Posted by: B.W. | November 21, 2008 at 11:33 PM
@B.W.—You're not crazy—"The Long Voyage Home" is beautiful, unique. I do think that "Grapes" beats it in the emotional directness department, though. So maybe you're just a trifle eccentric...
Posted by: Glenn Kenny | November 22, 2008 at 07:45 AM
I love both Grapes of Wrath and Long Voyage Home, and see strong thematic similarities in them. Thanks, Glenn, for this concise and lovely appreciation of Grapes of Wrath, a movie that I see dissed all the time. I have never really forgiven Robert Duvall for his nasty comments about it in Premiere during the publicity for Colors many years ago. I still enjoy Duvall's acting a great deal, of course, but that was the end of my interest in his interviews. (Ditto Sean Penn, who allowed as how Ford knew where to put the camera but had no idea how to direct actors.)

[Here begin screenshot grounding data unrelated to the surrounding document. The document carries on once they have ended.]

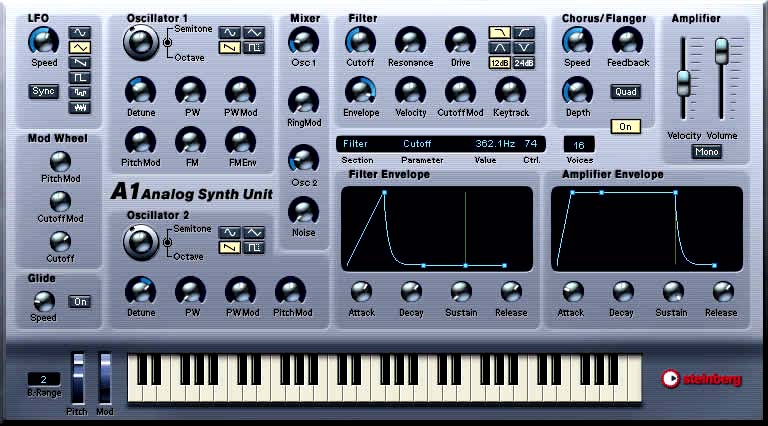Turn off the Chorus/Flanger On button

click(x=625, y=127)
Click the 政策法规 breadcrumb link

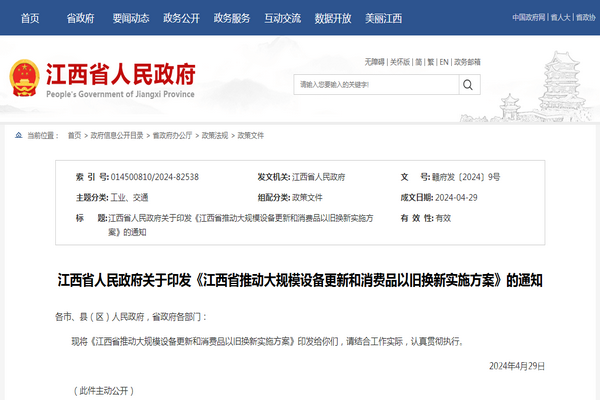tap(215, 134)
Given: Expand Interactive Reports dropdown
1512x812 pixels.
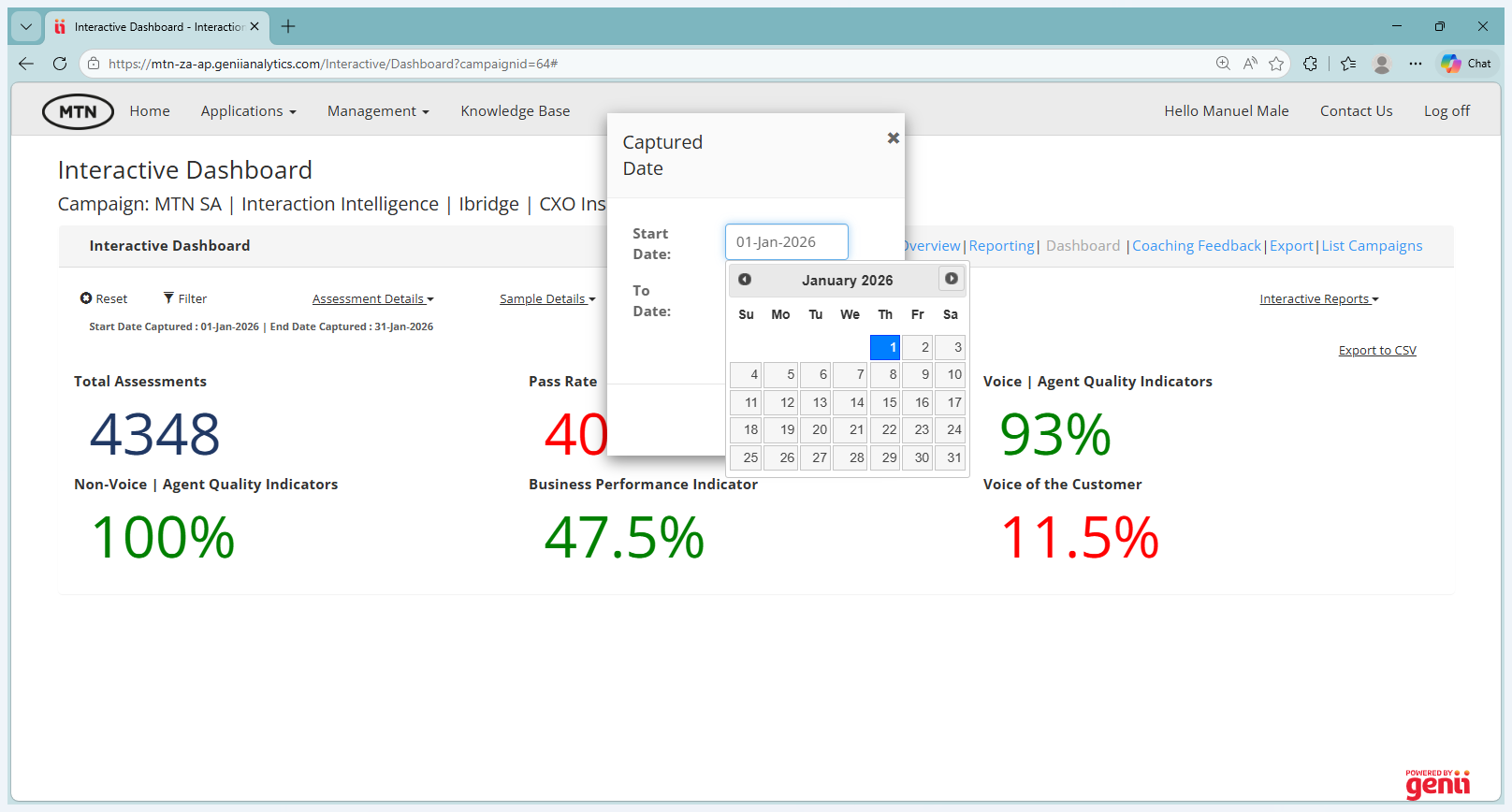Looking at the screenshot, I should [x=1318, y=299].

I was going to say I don't know why Grapes isn't more revered nowadays, but I think you nail it in your "emotional directness" comment. How Green Was My Valley has it too. I think many critics squirm at a quality that they conflate with sentimentality. That, and some critics also believe Nunally Johnson and Ford watered down the politics--the late George Fasel argued that point with some heat. I would counter that the politics are more subtle in the movie, which I don't see as a bad thing, having read the novel and found its didacticism to be its chief flaw.
P.S. If you want to see George's piece, here it is:
http://agirlandagun.typepad.com/a_girl_and_a_gun/2005/01/john_ford_class.html
Posted by: Campaspe | November 23, 2008 at 11:36 AM
@Campaspe: George's piece is typically acute and provocative, and his point that the placement of Ma Joad's speech in the film is conservative is spot-on. Still, the picture's portrayal of the all-but-socialist Dept. of Agriculture camp as a potential heaven on earth is hardly anti-progressive...

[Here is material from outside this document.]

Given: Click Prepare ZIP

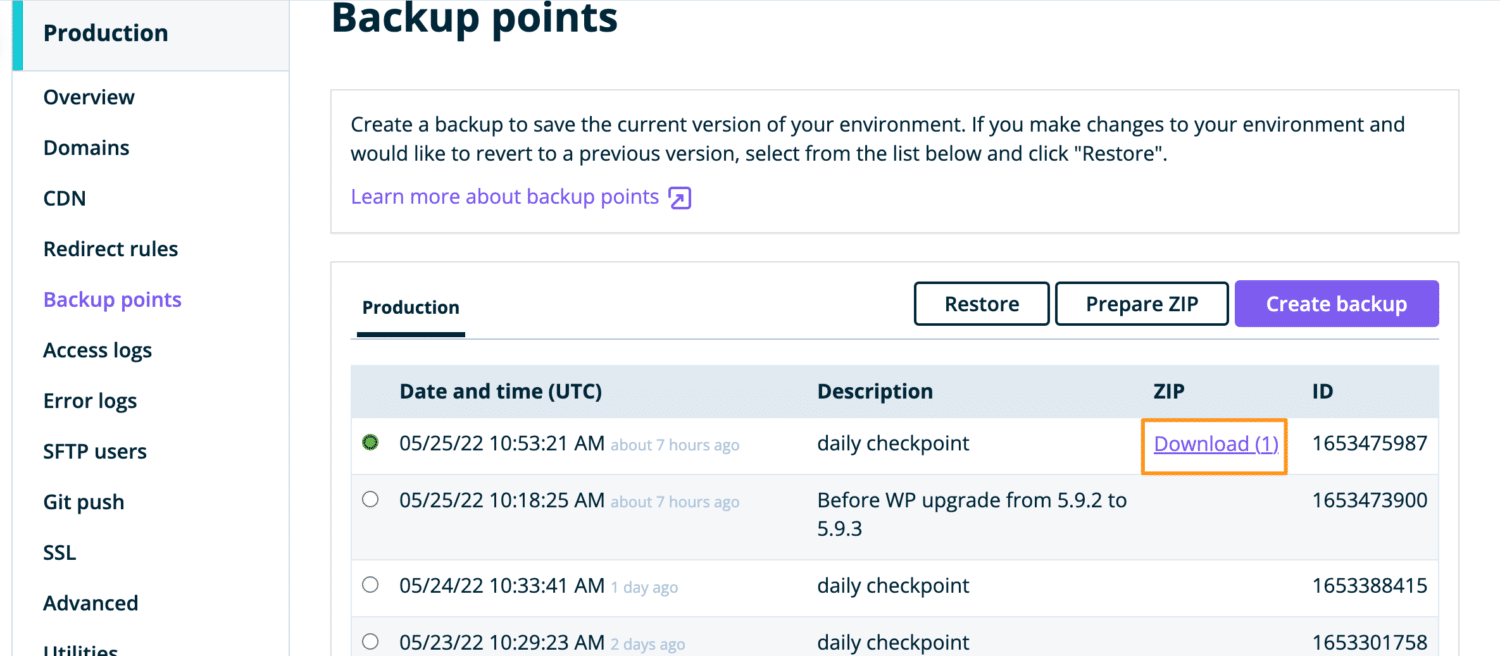Looking at the screenshot, I should [x=1141, y=303].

Wish George was still around. He really did provide a kind of intellectual oasis.
Duvall's bedbug about "Grapes," as I recall, had to do with authenticity—real Okies didn't talk like that, and so on. It's an essentially narcissitic complaint—"You can't tell ME"—among other things, and to hell with it. Duvall's a talented guy...but man, did you see "Assassination Tango"?
Sean Penn's a talented guy too, but we already know that he's hardly one to back down whenever a potential contest over who can be a bigger, more ill-informed jerk springs up.
Posted by: Glenn Kenny | November 23, 2008 at 12:44 PM
Glenn, I miss George all the time. I am so glad that his family has left up his archives so I can refresh my memory when I read about some movie that he had analyzed before. He was also such a gentleman--he relished intelligent disagreement, he never squashed it.
I do think Ford was constitutionally incapable of the kind of raw questioning of the American system that you find in the novel, but Ford's sympathy for the downtrodden and essentially humanist perspective still get the point across.
Posted by: Campaspe | November 23, 2008 at 11:13 PM
While editing, wasn't it Zanuck's decision to put the Ma Joad speech at the end of the film?
I seem to recall reading or hearing that from somewhere but could be wrong.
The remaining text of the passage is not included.